--- Exercise details ---
Would you please give all the lines below again, exactly as they stand?

--- Input for this task ---
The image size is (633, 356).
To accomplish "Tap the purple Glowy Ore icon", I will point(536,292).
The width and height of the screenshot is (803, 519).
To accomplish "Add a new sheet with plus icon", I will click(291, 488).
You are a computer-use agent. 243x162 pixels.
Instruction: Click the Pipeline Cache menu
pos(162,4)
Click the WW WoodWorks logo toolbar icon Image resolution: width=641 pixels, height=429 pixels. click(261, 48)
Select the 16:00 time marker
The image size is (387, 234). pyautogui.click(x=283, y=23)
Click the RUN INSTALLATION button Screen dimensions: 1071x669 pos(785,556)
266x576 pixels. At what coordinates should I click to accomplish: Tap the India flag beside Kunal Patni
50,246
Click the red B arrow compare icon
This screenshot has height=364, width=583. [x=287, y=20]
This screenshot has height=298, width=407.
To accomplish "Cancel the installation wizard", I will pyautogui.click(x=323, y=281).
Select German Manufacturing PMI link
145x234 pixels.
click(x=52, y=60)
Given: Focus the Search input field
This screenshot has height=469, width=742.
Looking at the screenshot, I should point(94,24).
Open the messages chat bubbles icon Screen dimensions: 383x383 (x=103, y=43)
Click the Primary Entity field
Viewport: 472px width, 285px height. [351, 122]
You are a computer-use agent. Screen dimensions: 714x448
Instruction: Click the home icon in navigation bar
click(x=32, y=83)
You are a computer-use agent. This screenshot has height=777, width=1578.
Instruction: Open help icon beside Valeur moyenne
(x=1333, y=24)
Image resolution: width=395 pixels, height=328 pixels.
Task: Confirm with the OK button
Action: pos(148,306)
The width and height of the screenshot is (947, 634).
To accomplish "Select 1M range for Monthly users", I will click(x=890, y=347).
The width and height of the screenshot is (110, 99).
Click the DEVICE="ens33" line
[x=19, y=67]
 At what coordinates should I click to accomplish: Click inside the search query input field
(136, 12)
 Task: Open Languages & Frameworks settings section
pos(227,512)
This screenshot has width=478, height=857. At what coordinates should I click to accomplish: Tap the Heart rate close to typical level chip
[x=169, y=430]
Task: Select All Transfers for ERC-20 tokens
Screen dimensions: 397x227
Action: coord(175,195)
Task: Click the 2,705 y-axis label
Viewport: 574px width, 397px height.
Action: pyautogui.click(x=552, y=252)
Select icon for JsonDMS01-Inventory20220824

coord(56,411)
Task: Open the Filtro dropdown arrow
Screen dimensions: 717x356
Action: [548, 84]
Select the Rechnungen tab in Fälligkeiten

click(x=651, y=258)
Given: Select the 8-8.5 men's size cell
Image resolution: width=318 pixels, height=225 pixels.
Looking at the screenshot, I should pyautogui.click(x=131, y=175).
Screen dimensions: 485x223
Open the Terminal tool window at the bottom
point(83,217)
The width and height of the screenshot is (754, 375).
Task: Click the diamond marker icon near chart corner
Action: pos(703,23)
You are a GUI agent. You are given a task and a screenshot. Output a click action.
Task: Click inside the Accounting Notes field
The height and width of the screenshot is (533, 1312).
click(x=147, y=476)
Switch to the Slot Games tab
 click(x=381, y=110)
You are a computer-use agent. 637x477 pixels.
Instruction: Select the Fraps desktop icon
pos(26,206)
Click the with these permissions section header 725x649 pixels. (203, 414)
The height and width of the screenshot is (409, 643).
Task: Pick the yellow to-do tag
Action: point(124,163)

--- Your response ---
The image size is (633, 356).
To accomplish "Tap the purple Glowy Ore icon", I will point(536,292).
The width and height of the screenshot is (803, 519).
To accomplish "Add a new sheet with plus icon", I will click(291, 488).
You are a computer-use agent. 243x162 pixels.
Instruction: Click the Pipeline Cache menu
pos(162,4)
Click the WW WoodWorks logo toolbar icon Image resolution: width=641 pixels, height=429 pixels. click(261, 48)
Select the 16:00 time marker
The image size is (387, 234). pyautogui.click(x=283, y=23)
Click the RUN INSTALLATION button Screen dimensions: 1071x669 pos(785,556)
266x576 pixels. At what coordinates should I click to accomplish: Tap the India flag beside Kunal Patni
50,246
Click the red B arrow compare icon
This screenshot has height=364, width=583. [x=287, y=20]
This screenshot has height=298, width=407.
To accomplish "Cancel the installation wizard", I will pyautogui.click(x=323, y=281).
Select German Manufacturing PMI link
145x234 pixels.
click(x=52, y=60)
Given: Focus the Search input field
This screenshot has height=469, width=742.
Looking at the screenshot, I should point(94,24).
Open the messages chat bubbles icon Screen dimensions: 383x383 (x=103, y=43)
Click the Primary Entity field
Viewport: 472px width, 285px height. [351, 122]
You are a computer-use agent. Screen dimensions: 714x448
Instruction: Click the home icon in navigation bar
click(x=32, y=83)
You are a computer-use agent. This screenshot has height=777, width=1578.
Instruction: Open help icon beside Valeur moyenne
(x=1333, y=24)
Image resolution: width=395 pixels, height=328 pixels.
Task: Confirm with the OK button
Action: pos(148,306)
The width and height of the screenshot is (947, 634).
To accomplish "Select 1M range for Monthly users", I will click(x=890, y=347).
The width and height of the screenshot is (110, 99).
Click the DEVICE="ens33" line
[x=19, y=67]
 At what coordinates should I click to accomplish: Click inside the search query input field
(136, 12)
 Task: Open Languages & Frameworks settings section
pos(227,512)
This screenshot has width=478, height=857. At what coordinates should I click to accomplish: Tap the Heart rate close to typical level chip
[x=169, y=430]
Task: Select All Transfers for ERC-20 tokens
Screen dimensions: 397x227
Action: coord(175,195)
Task: Click the 2,705 y-axis label
Viewport: 574px width, 397px height.
Action: pyautogui.click(x=552, y=252)
Select icon for JsonDMS01-Inventory20220824

coord(56,411)
Task: Open the Filtro dropdown arrow
Screen dimensions: 717x356
Action: [548, 84]
Select the Rechnungen tab in Fälligkeiten

click(x=651, y=258)
Given: Select the 8-8.5 men's size cell
Image resolution: width=318 pixels, height=225 pixels.
Looking at the screenshot, I should pyautogui.click(x=131, y=175).
Screen dimensions: 485x223
Open the Terminal tool window at the bottom
point(83,217)
The width and height of the screenshot is (754, 375).
Task: Click the diamond marker icon near chart corner
Action: pos(703,23)
You are a GUI agent. You are given a task and a screenshot. Output a click action.
Task: Click inside the Accounting Notes field
The height and width of the screenshot is (533, 1312).
click(x=147, y=476)
Switch to the Slot Games tab
 click(x=381, y=110)
You are a computer-use agent. 637x477 pixels.
Instruction: Select the Fraps desktop icon
pos(26,206)
Click the with these permissions section header 725x649 pixels. (203, 414)
The height and width of the screenshot is (409, 643).
Task: Pick the yellow to-do tag
Action: point(124,163)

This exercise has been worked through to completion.